-- Opening Marker --

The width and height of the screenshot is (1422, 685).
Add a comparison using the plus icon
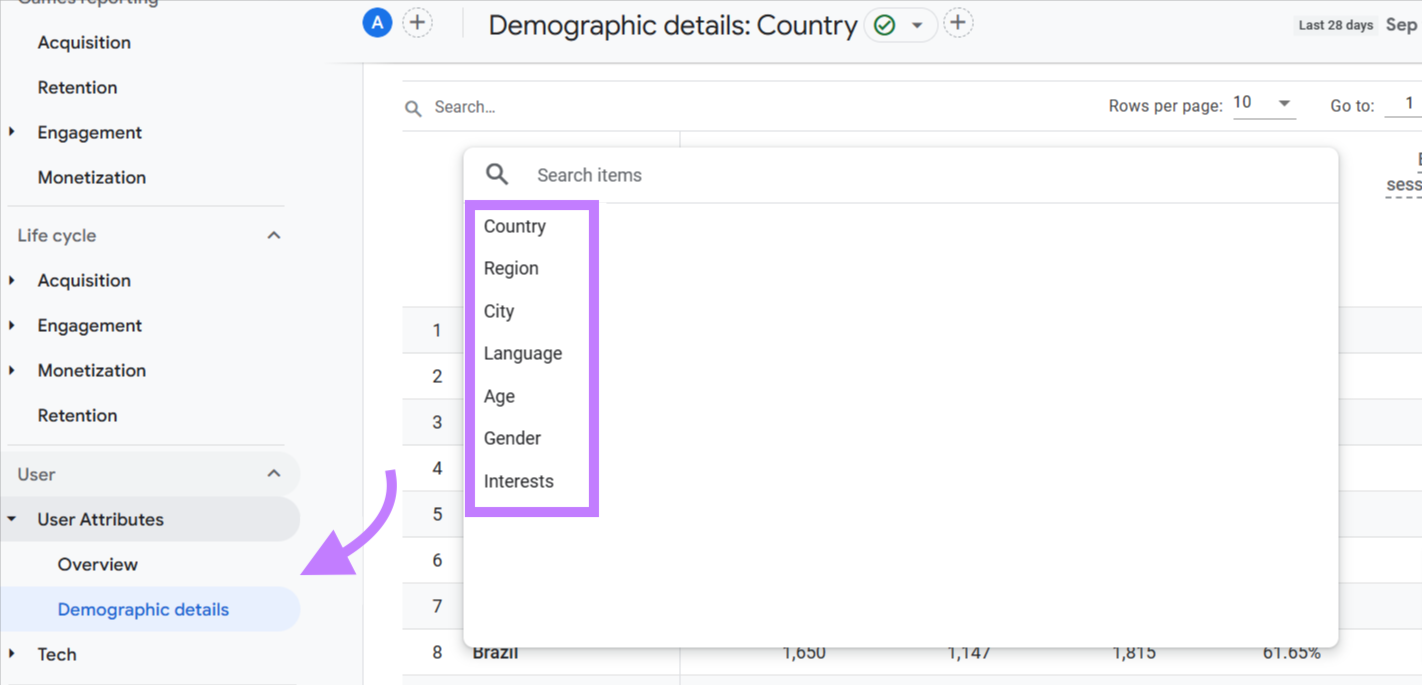click(417, 21)
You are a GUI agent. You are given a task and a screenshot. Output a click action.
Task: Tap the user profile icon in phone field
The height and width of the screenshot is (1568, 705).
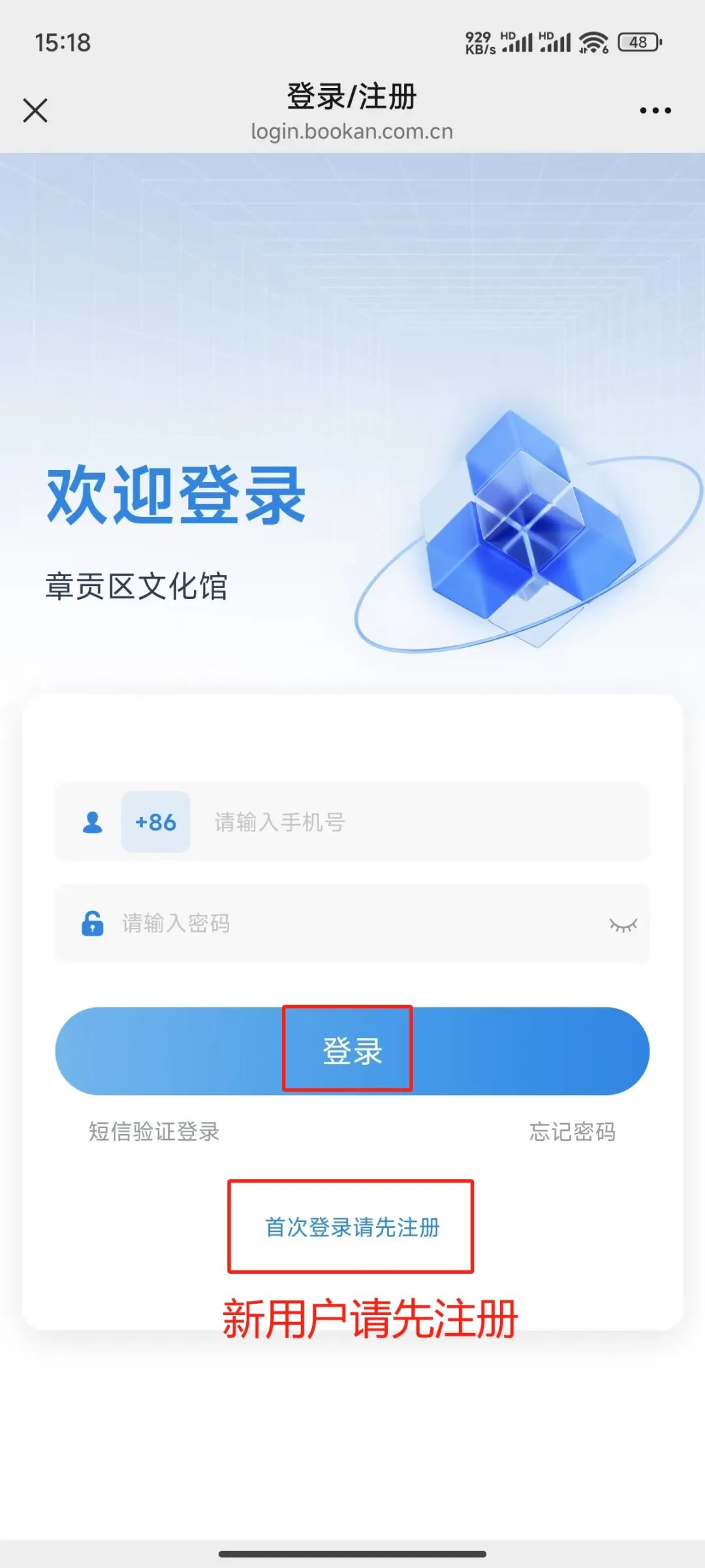coord(93,822)
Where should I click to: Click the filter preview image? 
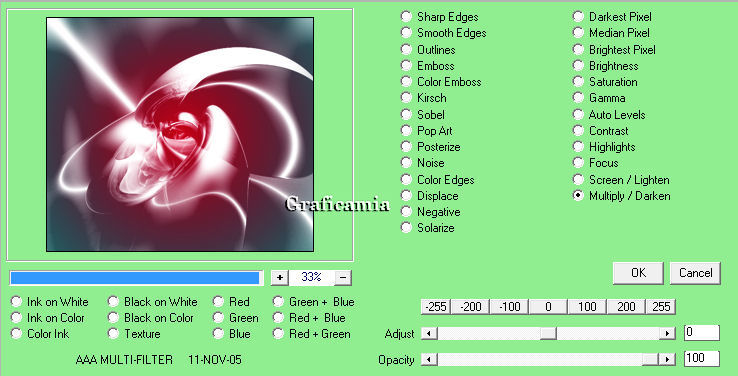pyautogui.click(x=180, y=135)
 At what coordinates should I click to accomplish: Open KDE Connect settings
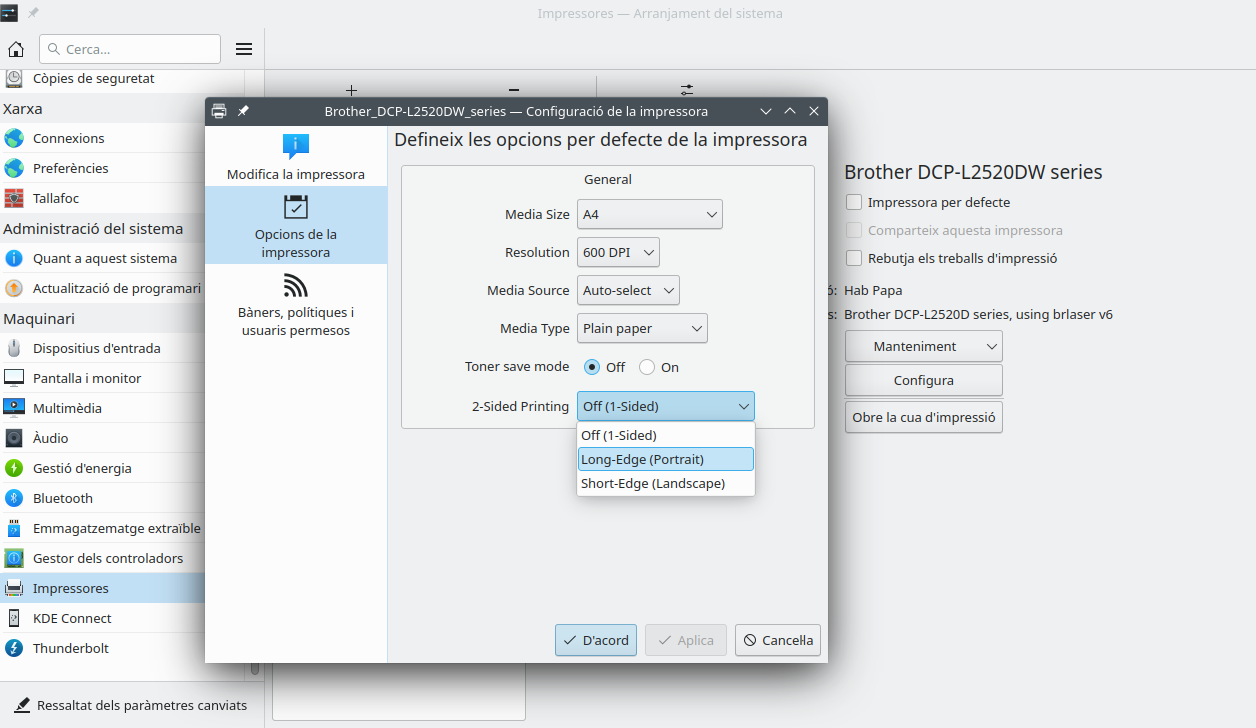[72, 618]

-- Closing Marker --

**EXERCISE PROMPT:**
The result should be a transcript of the lines from the line containing "Where should I" through the end of the listing above, exact, inclusive, and without pictures.

**WRITTEN SOLUTION:**
Where should I click to: Click the filter preview image? 
pyautogui.click(x=180, y=135)
 At what coordinates should I click to accomplish: Open KDE Connect settings
[72, 618]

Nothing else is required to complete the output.